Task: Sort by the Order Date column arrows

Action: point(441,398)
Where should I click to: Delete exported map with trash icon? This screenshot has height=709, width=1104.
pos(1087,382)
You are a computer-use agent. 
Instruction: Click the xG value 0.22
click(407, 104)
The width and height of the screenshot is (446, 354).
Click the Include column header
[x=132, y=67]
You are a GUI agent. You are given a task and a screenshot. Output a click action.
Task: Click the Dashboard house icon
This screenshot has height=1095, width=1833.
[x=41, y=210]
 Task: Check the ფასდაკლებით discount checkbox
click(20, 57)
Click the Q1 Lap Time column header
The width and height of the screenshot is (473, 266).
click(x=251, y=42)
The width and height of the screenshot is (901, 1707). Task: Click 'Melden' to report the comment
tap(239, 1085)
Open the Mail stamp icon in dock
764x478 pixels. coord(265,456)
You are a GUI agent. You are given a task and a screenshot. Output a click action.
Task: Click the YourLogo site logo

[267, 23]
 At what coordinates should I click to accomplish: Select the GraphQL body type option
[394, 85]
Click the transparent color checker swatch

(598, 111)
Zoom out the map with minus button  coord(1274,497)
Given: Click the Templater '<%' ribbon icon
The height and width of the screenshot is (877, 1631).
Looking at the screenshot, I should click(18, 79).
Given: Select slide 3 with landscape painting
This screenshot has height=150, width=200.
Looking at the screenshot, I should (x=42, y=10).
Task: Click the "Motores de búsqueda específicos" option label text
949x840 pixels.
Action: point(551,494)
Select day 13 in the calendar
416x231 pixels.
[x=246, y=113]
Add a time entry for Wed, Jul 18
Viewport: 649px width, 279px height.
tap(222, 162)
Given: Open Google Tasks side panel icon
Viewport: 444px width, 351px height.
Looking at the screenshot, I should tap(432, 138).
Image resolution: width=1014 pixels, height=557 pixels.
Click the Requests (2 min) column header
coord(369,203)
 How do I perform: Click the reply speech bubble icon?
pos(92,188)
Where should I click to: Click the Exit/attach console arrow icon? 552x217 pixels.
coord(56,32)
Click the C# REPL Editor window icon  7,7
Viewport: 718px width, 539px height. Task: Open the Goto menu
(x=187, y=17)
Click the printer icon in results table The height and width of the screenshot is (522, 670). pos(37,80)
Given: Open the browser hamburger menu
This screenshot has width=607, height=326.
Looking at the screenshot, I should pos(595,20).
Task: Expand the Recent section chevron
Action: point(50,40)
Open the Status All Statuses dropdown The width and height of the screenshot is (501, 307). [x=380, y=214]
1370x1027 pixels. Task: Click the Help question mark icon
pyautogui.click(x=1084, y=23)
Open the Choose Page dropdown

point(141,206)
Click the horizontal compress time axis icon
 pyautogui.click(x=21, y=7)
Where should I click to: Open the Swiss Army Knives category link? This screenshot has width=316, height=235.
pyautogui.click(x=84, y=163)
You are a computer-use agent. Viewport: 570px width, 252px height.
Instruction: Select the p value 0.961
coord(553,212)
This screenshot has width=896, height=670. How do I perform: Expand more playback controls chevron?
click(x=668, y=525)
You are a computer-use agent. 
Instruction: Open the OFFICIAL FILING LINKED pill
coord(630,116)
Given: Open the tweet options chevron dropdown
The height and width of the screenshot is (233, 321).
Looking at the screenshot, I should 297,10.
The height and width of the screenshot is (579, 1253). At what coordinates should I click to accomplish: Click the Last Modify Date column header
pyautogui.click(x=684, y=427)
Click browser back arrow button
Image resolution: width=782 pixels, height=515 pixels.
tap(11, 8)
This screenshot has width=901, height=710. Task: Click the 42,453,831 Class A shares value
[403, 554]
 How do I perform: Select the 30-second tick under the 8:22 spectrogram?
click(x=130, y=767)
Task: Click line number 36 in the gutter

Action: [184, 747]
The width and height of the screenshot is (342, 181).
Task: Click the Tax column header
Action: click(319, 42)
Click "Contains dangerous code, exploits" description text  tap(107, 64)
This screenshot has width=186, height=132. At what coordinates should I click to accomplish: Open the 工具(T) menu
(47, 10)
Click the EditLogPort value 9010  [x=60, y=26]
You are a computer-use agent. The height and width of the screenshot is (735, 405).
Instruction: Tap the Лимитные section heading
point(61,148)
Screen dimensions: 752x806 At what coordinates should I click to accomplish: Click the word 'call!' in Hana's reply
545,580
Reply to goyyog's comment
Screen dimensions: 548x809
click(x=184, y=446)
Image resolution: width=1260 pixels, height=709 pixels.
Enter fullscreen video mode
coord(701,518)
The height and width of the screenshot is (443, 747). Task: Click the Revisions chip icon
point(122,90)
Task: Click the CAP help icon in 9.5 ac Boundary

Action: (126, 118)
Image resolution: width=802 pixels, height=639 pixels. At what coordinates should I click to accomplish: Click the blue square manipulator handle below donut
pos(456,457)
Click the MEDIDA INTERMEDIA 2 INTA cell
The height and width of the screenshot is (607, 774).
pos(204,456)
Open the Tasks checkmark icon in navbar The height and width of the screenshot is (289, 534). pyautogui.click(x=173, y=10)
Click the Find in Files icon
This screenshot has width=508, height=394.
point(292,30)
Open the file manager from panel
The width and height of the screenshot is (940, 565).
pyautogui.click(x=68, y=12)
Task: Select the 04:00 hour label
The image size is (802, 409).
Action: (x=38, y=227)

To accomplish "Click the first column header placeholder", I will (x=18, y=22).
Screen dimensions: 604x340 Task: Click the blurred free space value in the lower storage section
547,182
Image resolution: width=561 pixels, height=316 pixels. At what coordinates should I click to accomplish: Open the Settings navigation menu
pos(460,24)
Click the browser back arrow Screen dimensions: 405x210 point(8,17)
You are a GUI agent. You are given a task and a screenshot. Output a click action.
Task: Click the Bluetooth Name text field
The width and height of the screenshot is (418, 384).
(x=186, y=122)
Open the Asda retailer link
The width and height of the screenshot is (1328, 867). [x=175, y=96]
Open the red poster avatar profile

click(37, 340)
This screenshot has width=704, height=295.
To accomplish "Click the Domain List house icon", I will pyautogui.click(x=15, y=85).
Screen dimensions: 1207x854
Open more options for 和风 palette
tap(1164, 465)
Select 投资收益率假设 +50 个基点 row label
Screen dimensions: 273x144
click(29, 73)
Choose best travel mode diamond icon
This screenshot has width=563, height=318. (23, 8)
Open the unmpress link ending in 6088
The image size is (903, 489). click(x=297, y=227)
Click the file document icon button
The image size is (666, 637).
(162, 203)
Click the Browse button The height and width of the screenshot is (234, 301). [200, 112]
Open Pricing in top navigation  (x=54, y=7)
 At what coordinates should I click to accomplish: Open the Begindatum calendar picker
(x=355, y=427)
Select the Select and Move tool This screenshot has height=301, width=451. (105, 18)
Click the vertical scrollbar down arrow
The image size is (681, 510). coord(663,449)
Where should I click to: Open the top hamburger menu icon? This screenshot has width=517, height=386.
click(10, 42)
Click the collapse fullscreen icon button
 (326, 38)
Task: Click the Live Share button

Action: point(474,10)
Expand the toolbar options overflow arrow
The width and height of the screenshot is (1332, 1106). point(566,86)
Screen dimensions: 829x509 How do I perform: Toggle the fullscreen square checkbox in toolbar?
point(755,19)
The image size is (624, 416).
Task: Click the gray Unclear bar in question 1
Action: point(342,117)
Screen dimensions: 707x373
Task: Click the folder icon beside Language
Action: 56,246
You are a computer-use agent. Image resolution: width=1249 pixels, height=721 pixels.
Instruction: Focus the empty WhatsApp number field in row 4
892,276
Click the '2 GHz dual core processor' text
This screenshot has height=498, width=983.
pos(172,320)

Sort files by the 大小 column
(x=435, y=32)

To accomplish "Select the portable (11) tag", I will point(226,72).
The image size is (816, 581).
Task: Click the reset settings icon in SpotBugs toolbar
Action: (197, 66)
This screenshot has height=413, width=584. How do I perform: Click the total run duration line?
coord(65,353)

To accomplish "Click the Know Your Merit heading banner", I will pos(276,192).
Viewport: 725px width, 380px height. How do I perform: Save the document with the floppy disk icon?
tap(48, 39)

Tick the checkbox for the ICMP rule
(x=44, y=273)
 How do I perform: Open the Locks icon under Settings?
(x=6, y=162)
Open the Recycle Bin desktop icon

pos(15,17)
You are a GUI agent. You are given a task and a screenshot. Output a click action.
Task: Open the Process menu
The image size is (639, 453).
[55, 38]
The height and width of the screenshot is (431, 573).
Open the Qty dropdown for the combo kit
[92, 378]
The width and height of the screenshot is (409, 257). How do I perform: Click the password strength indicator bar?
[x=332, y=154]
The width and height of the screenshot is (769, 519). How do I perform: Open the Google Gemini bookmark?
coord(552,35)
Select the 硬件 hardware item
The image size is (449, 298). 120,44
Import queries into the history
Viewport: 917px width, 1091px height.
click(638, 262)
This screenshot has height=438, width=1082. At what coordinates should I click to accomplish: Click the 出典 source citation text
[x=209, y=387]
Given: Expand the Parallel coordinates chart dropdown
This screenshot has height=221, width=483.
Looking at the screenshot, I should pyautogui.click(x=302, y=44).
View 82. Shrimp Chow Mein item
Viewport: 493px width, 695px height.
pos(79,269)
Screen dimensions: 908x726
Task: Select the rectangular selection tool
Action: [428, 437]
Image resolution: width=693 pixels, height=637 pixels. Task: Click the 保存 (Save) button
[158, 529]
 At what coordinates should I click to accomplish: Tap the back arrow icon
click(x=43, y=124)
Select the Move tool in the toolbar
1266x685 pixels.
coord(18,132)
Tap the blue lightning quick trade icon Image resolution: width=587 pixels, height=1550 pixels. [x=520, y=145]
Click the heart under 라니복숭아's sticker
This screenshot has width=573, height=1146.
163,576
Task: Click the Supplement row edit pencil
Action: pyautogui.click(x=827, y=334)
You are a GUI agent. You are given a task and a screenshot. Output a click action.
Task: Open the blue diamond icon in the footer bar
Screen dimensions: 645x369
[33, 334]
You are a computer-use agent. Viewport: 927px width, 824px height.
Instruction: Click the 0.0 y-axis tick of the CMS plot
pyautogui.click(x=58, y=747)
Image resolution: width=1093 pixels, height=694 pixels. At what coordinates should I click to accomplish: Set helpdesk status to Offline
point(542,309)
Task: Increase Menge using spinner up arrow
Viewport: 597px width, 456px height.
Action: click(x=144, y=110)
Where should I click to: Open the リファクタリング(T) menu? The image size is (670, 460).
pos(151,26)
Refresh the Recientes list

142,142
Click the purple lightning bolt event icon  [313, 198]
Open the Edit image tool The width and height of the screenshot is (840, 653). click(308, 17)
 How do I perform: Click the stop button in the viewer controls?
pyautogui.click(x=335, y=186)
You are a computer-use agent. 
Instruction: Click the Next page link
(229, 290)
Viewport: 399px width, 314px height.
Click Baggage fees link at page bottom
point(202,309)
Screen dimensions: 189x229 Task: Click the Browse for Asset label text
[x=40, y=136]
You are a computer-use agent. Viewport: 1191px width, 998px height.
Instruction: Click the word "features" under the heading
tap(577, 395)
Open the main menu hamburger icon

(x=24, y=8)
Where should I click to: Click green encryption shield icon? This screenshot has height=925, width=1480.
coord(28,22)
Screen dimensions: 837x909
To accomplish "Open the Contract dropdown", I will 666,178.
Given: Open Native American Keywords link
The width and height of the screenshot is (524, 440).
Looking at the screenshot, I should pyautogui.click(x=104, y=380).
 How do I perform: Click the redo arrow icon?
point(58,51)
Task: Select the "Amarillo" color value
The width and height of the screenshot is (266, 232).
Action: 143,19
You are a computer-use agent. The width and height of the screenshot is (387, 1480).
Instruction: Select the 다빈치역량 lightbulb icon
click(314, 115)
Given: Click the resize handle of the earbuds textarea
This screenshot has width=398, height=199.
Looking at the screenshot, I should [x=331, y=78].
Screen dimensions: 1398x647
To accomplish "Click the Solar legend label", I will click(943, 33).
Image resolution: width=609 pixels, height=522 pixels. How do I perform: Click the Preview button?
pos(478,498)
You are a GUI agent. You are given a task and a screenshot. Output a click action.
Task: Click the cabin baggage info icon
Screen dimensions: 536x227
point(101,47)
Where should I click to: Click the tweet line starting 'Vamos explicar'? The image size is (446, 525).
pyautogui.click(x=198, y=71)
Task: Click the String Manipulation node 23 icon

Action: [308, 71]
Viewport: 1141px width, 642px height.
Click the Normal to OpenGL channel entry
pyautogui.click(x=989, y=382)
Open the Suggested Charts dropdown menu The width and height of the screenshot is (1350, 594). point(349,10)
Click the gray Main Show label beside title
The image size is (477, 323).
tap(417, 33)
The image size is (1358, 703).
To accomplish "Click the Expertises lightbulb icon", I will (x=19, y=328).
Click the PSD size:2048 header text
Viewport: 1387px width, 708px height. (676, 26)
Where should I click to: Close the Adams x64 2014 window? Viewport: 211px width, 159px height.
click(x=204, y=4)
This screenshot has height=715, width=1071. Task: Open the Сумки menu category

* * * * * * * * *

Task directions => When a line of the entries contains "house", it counts; say how many such lines there are, and nothing more.

Exercise response => 2